Job:
Update the items below by changing every "Where should I click to" to "Where do I click to" and leaving everything else as it is.

Start

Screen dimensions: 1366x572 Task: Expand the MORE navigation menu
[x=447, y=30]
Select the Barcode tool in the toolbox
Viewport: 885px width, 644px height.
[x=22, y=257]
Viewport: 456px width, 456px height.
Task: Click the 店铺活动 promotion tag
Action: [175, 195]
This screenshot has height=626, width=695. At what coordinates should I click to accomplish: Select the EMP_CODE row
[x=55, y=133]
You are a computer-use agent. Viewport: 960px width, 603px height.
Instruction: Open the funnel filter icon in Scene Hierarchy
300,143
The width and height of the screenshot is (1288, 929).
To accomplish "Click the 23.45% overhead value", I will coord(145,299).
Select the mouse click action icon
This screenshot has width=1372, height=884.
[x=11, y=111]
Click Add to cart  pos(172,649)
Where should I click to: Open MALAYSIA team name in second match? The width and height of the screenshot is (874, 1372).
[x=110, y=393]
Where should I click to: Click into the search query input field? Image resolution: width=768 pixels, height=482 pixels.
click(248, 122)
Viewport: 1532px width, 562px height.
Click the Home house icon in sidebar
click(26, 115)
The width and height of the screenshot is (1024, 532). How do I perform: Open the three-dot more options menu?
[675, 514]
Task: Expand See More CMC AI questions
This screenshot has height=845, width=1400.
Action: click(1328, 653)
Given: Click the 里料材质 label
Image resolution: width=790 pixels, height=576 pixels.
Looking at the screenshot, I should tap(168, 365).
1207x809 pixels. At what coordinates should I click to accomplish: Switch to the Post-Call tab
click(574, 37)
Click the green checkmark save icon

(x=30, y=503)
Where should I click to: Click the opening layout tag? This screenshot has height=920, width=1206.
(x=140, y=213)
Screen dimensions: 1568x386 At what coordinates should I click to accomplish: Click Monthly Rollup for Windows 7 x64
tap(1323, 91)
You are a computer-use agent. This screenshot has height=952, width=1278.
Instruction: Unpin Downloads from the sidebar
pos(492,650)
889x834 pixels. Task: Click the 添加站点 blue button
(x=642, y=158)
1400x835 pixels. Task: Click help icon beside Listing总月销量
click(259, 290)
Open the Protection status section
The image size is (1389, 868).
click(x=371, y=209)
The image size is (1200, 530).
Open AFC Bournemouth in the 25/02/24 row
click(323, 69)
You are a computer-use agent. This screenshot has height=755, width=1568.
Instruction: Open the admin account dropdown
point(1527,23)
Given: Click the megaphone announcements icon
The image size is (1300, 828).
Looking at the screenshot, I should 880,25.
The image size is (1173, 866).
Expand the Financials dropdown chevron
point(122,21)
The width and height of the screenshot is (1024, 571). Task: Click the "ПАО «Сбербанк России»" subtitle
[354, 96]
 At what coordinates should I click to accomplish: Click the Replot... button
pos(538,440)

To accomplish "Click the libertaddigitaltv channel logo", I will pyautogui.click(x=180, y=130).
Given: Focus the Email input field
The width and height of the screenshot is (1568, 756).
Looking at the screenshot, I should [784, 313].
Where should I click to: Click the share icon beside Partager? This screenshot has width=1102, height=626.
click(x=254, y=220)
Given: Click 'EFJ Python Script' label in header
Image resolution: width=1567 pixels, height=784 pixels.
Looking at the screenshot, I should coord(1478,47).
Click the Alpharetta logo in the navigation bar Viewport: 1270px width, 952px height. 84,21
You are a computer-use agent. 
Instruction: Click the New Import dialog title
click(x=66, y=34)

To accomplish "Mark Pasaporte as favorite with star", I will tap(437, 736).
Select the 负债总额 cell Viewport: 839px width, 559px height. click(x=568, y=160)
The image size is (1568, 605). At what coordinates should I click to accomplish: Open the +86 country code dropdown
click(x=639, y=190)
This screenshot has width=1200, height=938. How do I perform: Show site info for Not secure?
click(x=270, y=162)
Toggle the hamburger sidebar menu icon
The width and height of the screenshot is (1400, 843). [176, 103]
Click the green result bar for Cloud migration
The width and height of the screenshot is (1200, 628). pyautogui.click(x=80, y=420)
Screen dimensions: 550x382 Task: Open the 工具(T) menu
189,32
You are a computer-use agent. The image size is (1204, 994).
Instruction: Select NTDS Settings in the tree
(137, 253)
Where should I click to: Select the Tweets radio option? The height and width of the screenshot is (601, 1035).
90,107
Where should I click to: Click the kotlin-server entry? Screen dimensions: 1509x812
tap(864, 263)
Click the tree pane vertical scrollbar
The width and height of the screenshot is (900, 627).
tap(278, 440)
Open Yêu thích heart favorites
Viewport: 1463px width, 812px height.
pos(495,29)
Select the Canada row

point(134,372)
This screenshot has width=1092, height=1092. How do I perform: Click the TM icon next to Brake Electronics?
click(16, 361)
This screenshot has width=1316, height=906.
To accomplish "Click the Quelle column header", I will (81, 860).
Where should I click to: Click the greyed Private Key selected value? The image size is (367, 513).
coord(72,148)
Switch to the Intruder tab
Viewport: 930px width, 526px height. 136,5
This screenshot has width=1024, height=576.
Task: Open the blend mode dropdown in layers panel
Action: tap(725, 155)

End

Exercise solution:
Screen dimensions: 1366x572 Task: Expand the MORE navigation menu
[x=447, y=30]
Select the Barcode tool in the toolbox
Viewport: 885px width, 644px height.
[x=22, y=257]
Viewport: 456px width, 456px height.
Task: Click the 店铺活动 promotion tag
Action: [175, 195]
This screenshot has height=626, width=695. At what coordinates should I click to accomplish: Select the EMP_CODE row
[x=55, y=133]
You are a computer-use agent. Viewport: 960px width, 603px height.
Instruction: Open the funnel filter icon in Scene Hierarchy
300,143
The width and height of the screenshot is (1288, 929).
To accomplish "Click the 23.45% overhead value", I will coord(145,299).
Select the mouse click action icon
This screenshot has width=1372, height=884.
[x=11, y=111]
Click Add to cart  pos(172,649)
Where do I click to: Open MALAYSIA team name in second match? The width and height of the screenshot is (874, 1372).
[x=110, y=393]
Where do I click to: Click into the search query input field? Image resolution: width=768 pixels, height=482 pixels.
click(248, 122)
Viewport: 1532px width, 562px height.
Click the Home house icon in sidebar
click(26, 115)
The width and height of the screenshot is (1024, 532). How do I perform: Open the three-dot more options menu?
[675, 514]
Task: Expand See More CMC AI questions
This screenshot has height=845, width=1400.
Action: click(1328, 653)
Given: Click the 里料材质 label
Image resolution: width=790 pixels, height=576 pixels.
Looking at the screenshot, I should tap(168, 365).
1207x809 pixels. At what coordinates should I click to accomplish: Switch to the Post-Call tab
click(574, 37)
Click the green checkmark save icon

(x=30, y=503)
Where do I click to: Click the opening layout tag? This screenshot has height=920, width=1206.
(x=140, y=213)
Screen dimensions: 1568x386 At what coordinates should I click to accomplish: Click Monthly Rollup for Windows 7 x64
tap(1323, 91)
You are a computer-use agent. This screenshot has height=952, width=1278.
Instruction: Unpin Downloads from the sidebar
pos(492,650)
889x834 pixels. Task: Click the 添加站点 blue button
(x=642, y=158)
1400x835 pixels. Task: Click help icon beside Listing总月销量
click(259, 290)
Open the Protection status section
The image size is (1389, 868).
click(x=371, y=209)
The image size is (1200, 530).
Open AFC Bournemouth in the 25/02/24 row
click(323, 69)
You are a computer-use agent. This screenshot has height=755, width=1568.
Instruction: Open the admin account dropdown
point(1527,23)
Given: Click the megaphone announcements icon
The image size is (1300, 828).
Looking at the screenshot, I should 880,25.
The image size is (1173, 866).
Expand the Financials dropdown chevron
point(122,21)
The width and height of the screenshot is (1024, 571). Task: Click the "ПАО «Сбербанк России»" subtitle
[354, 96]
 At what coordinates should I click to accomplish: Click the Replot... button
pos(538,440)

To accomplish "Click the libertaddigitaltv channel logo", I will pyautogui.click(x=180, y=130).
Given: Focus the Email input field
The width and height of the screenshot is (1568, 756).
Looking at the screenshot, I should [784, 313].
Where do I click to: Click the share icon beside Partager? This screenshot has width=1102, height=626.
click(x=254, y=220)
Given: Click 'EFJ Python Script' label in header
Image resolution: width=1567 pixels, height=784 pixels.
Looking at the screenshot, I should coord(1478,47).
Click the Alpharetta logo in the navigation bar Viewport: 1270px width, 952px height. 84,21
You are a computer-use agent. 
Instruction: Click the New Import dialog title
click(x=66, y=34)

To accomplish "Mark Pasaporte as favorite with star", I will tap(437, 736).
Select the 负债总额 cell Viewport: 839px width, 559px height. click(x=568, y=160)
The image size is (1568, 605). At what coordinates should I click to accomplish: Open the +86 country code dropdown
click(x=639, y=190)
This screenshot has width=1200, height=938. How do I perform: Show site info for Not secure?
click(x=270, y=162)
Toggle the hamburger sidebar menu icon
The width and height of the screenshot is (1400, 843). [176, 103]
Click the green result bar for Cloud migration
The width and height of the screenshot is (1200, 628). pyautogui.click(x=80, y=420)
Screen dimensions: 550x382 Task: Open the 工具(T) menu
189,32
You are a computer-use agent. The image size is (1204, 994).
Instruction: Select NTDS Settings in the tree
(137, 253)
Where do I click to: Select the Tweets radio option? The height and width of the screenshot is (601, 1035).
90,107
Where do I click to: Click the kotlin-server entry? Screen dimensions: 1509x812
tap(864, 263)
Click the tree pane vertical scrollbar
The width and height of the screenshot is (900, 627).
tap(278, 440)
Open Yêu thích heart favorites
Viewport: 1463px width, 812px height.
pos(495,29)
Select the Canada row

point(134,372)
This screenshot has width=1092, height=1092. How do I perform: Click the TM icon next to Brake Electronics?
click(16, 361)
This screenshot has width=1316, height=906.
To accomplish "Click the Quelle column header", I will (81, 860).
Where do I click to: Click the greyed Private Key selected value? The image size is (367, 513).
coord(72,148)
Switch to the Intruder tab
Viewport: 930px width, 526px height. 136,5
This screenshot has width=1024, height=576.
Task: Open the blend mode dropdown in layers panel
Action: tap(725, 155)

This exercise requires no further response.